A ferramenta estará pronta para ser instalada no Ministério da Saúde em 2026.

“Nosso objetivo é que, ao final do triênio, já esteja pronta a versão final, instalada dentro do ministério, para uso aberto de todos os entes interessados no banco de dados. Quem precisar desses dados vai ter entrada na ferramenta. Inclusive estamos desenhando diferentes entradas para diferentes usuários. Uma das nuances, e que é também um dos desafios, é tomar cuidado com a segurança das informações. Por isso, na hora da liberação para acesso público, deverão ser tomados muitos cuidados com a segurança das informações para manusear os dados e conduzi-los de um lado para outro. Essa continuará sendo uma das preocupações”, disse  Zocca.

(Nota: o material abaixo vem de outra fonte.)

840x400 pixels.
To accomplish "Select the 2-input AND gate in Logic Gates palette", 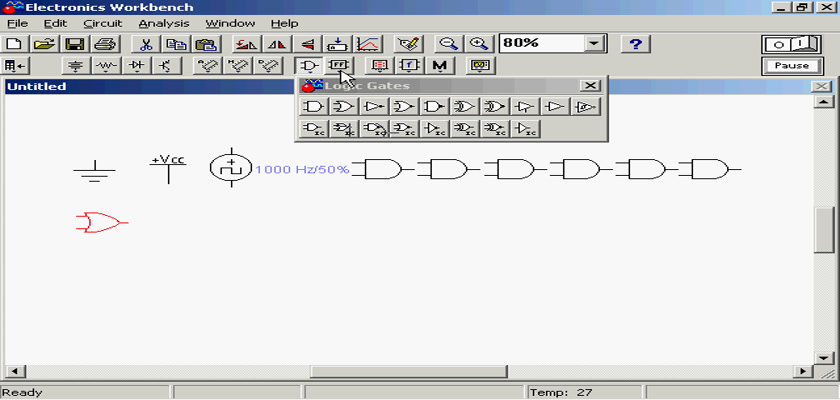I will point(314,106).
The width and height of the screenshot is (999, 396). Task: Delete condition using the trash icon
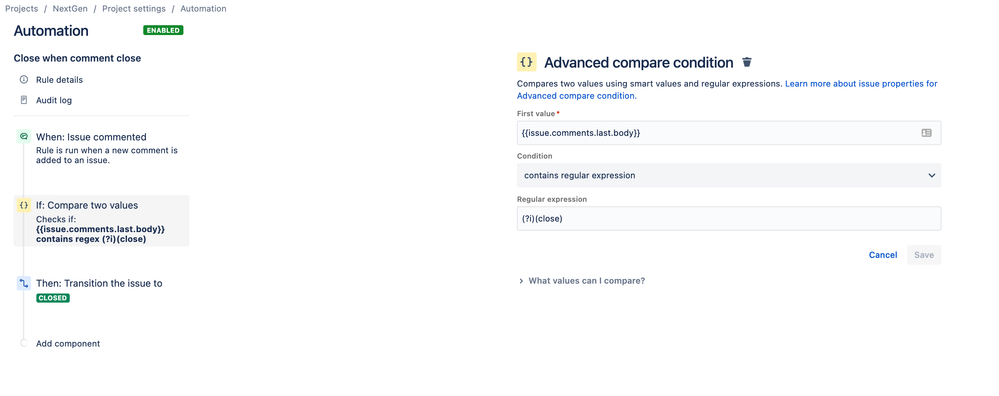(x=747, y=62)
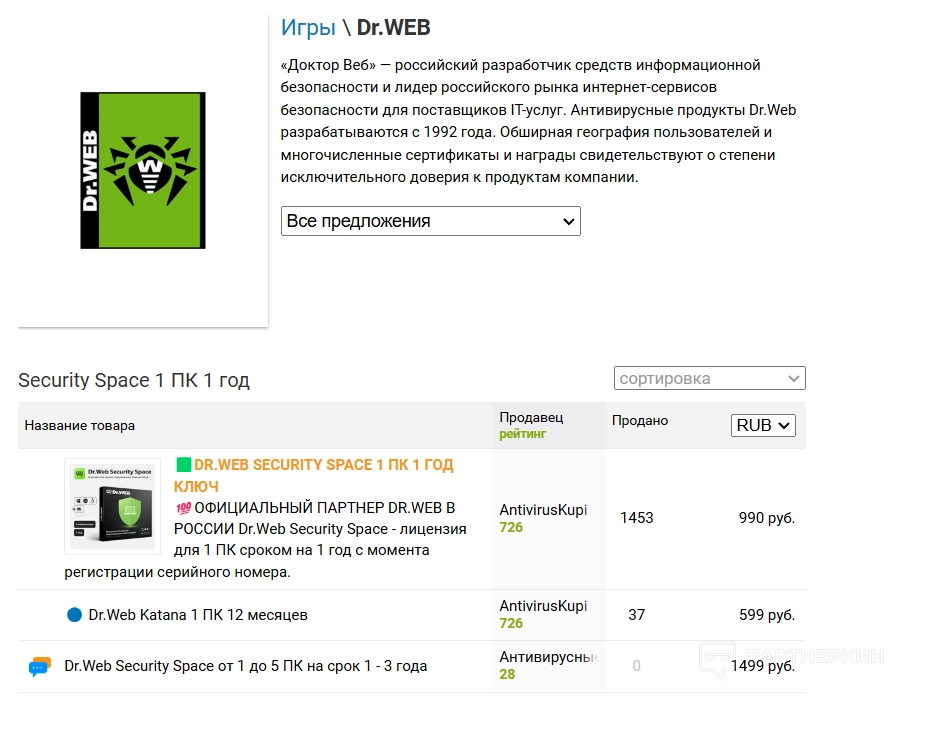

Segundo o especialista, a intenção é que todo o país tenha o acesso à ferramenta nos próximos anos para produção de análises de situação em saúde, de modo a permitir, a longo prazo, o monitoramento de 12 milhões de internações, 4 bilhões de atendimentos ambulatoriais e mais de 1,5 milhão de óbitos para cada ano.

Investimento

Bruno Zocca informou que a fonte de financiamento para desenvolvimento do Projeto Trauma é o próprio Proadi-SUS, que reúne seis hospitais sem fins lucrativos, considerados referência em qualidade médico-assistencial e gestão. São eles o Hospital Alemão Oswaldo Cruz, a Beneficência Portuguesa de São Paulo, HCor, Hospital Israelita Albert Einstein, Hospital Moinhos de Vento e Hospital Sírio-Libanês. Os recursos do Proadi-SUS advêm da imunidade fiscal dos hospitais participantes.

No primeiro triênio de desenvolvimento do projeto, os investimentos alcançaram R$ 6,5 milhões. Para a segunda etapa, de 2024 a 2026, a previsão de gastos é de R$ 7,9 milhões.

Proadi-SUS

O Programa de Apoio ao Desenvolvimento Institucional do Sistema Único de Saúde (Proadi-SUS) foi criado em 2009 com o propósito de apoiar e aprimorar o SUS por meio de projetos de capacitação de recursos humanos, pesquisa, avaliação e incorporação de tecnologias, gestão e assistência especializada demandados pelo Ministério da Saúde.

Os projetos levam à população a expertise dos hospitais em iniciativas que atendem necessidades do SUS. Entre os principais benefícios do programa, destacam-se a redução de filas de espera; qualificação de profissionais; pesquisas do interesse da saúde pública para necessidades atuais da população brasileira; gestão do cuidado apoiada por inteligência artificial e melhoria da gestão de hospitais públicos e filantrópicos em todo o Brasil.

Lesões e a violência têm sido classificadas como a terceira ou quarta principal causa de morte no país, superadas apenas pelas doenças cardiovasculares e pelo câncer até 2015, pelas doenças respiratórias entre 2016 e 2019, e pela covid-19 durante a pandemia. Em 2021, ocorreram 149.322 mortes atribuídas a lesões no Brasil, o que equivale a cerca de 70 mortes por 100 mil brasileiros. Dentre essas causas, prevaleceram os homicídios (30,5%), seguidos pelos acidentes de trânsito (23,5%), outras causas acidentais (23,2%) e suicídios (10,4%). Dados fornecidos pelo Proadi-SUS, por meio de sua assessoria de imprensa, destacam a importância das lesões entre jovens e homens na mortalidade prematura e incapacidades, o que as torna uma questão prioritária no país.